> [WHAT THE TASK REQUIRES]
Set out the records below as a numbered list, from the line holding "Describe the element" through the end of the records, both ends included, with blank lines and pictures left out.

> [DATASET RECORDS]
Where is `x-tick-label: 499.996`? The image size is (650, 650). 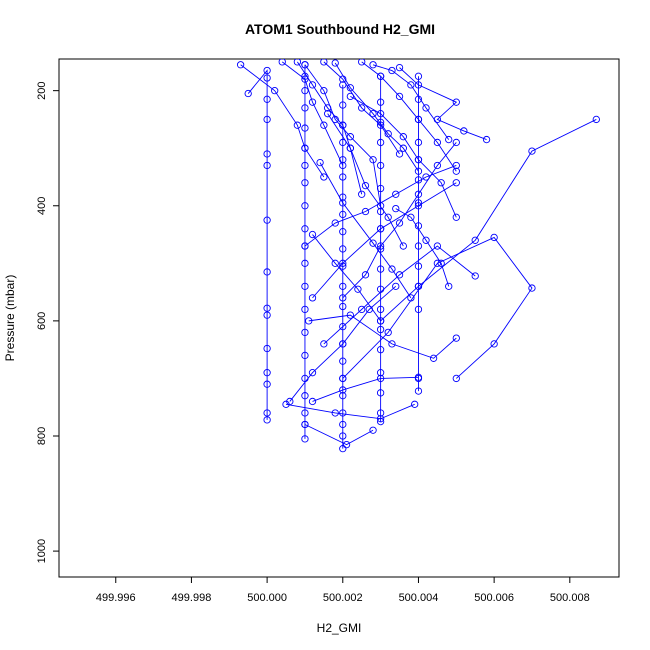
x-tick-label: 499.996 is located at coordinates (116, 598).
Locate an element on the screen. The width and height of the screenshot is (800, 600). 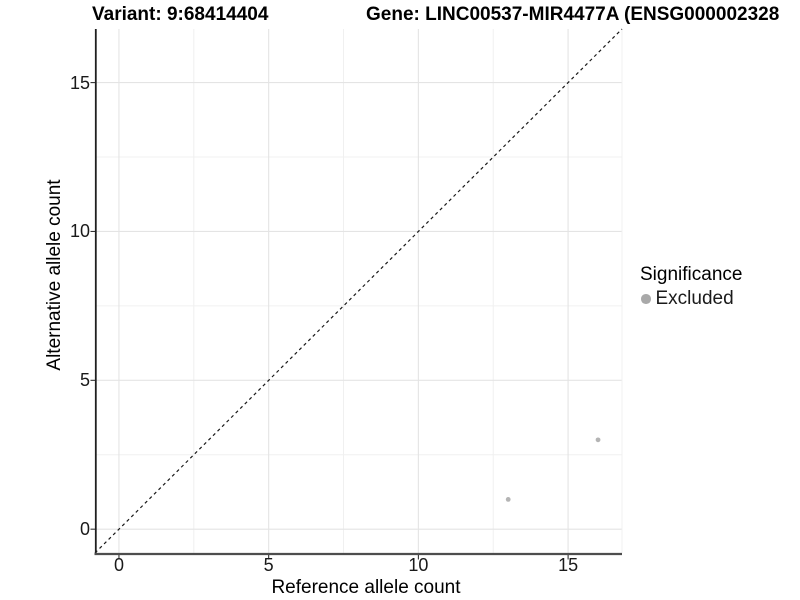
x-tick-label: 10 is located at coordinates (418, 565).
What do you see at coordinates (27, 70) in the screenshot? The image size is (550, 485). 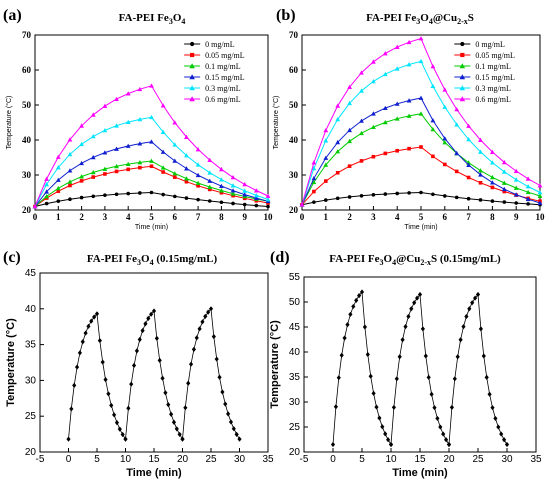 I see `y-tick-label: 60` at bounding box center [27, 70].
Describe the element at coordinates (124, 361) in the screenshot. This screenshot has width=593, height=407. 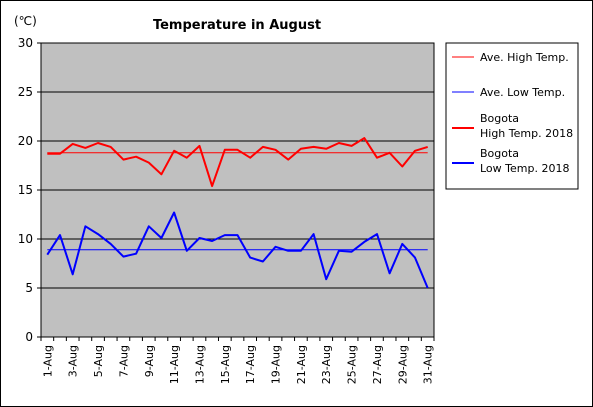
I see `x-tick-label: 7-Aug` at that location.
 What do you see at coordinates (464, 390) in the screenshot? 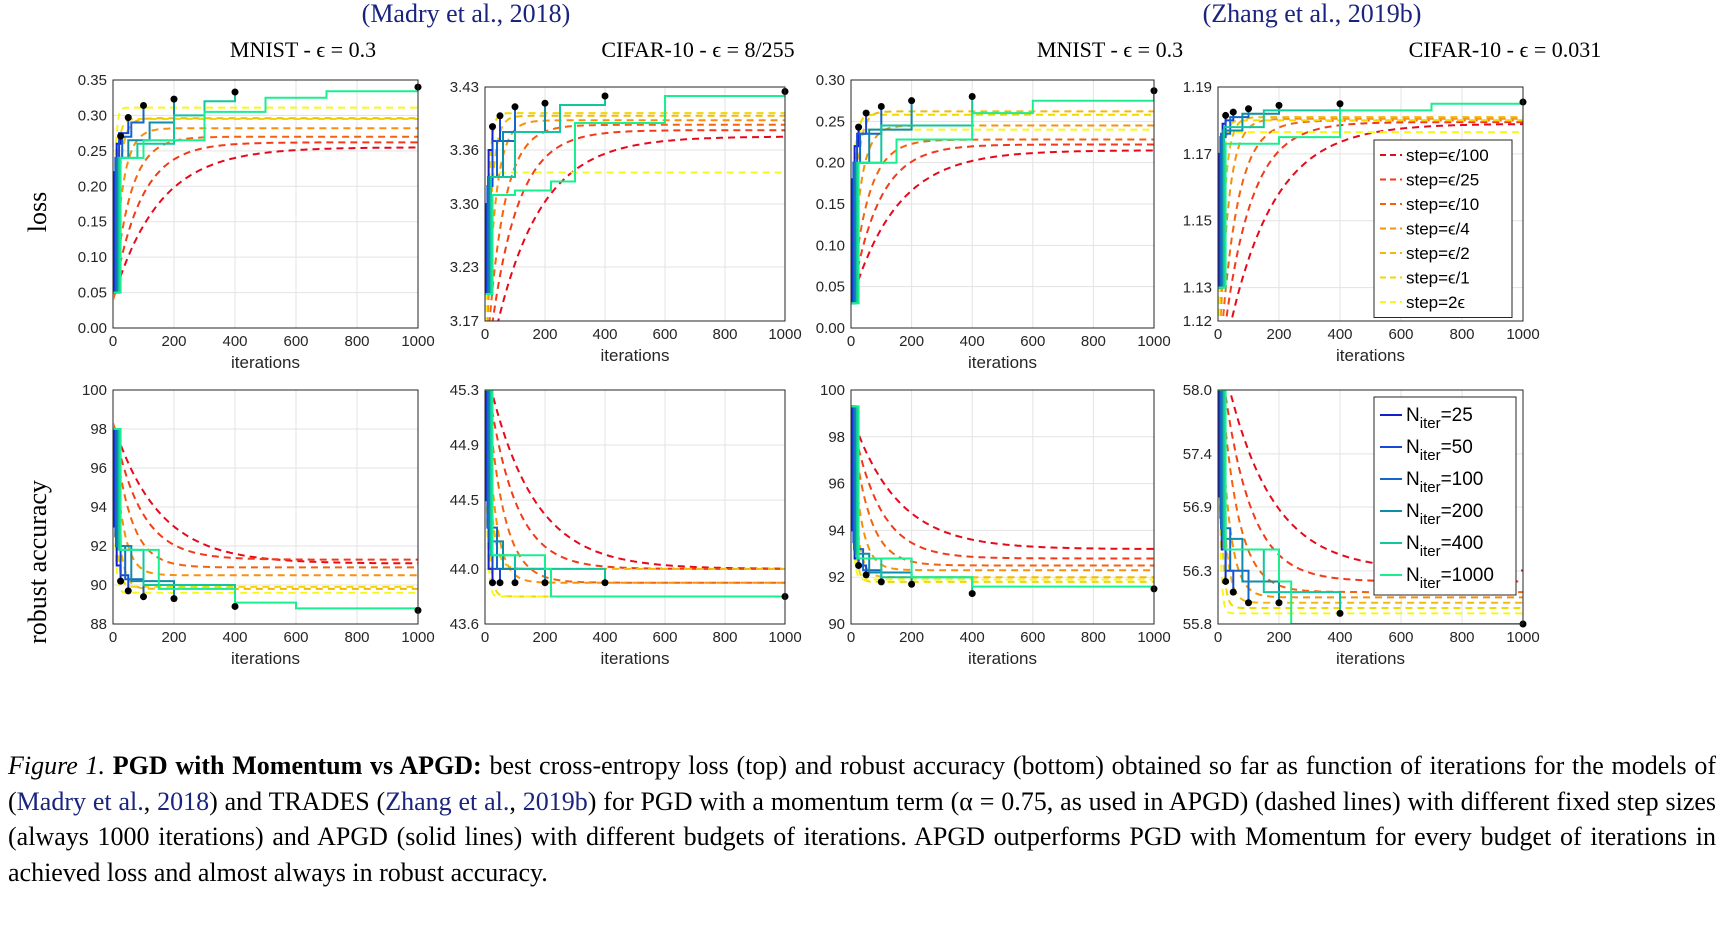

> [RESPONSE TO THIS EXERCISE]
1. Describe the element at coordinates (124, 361) in the screenshot. This screenshot has width=593, height=407. 
2. I see `x-tick-label: 7-Aug` at that location.
3.  What do you see at coordinates (464, 390) in the screenshot? 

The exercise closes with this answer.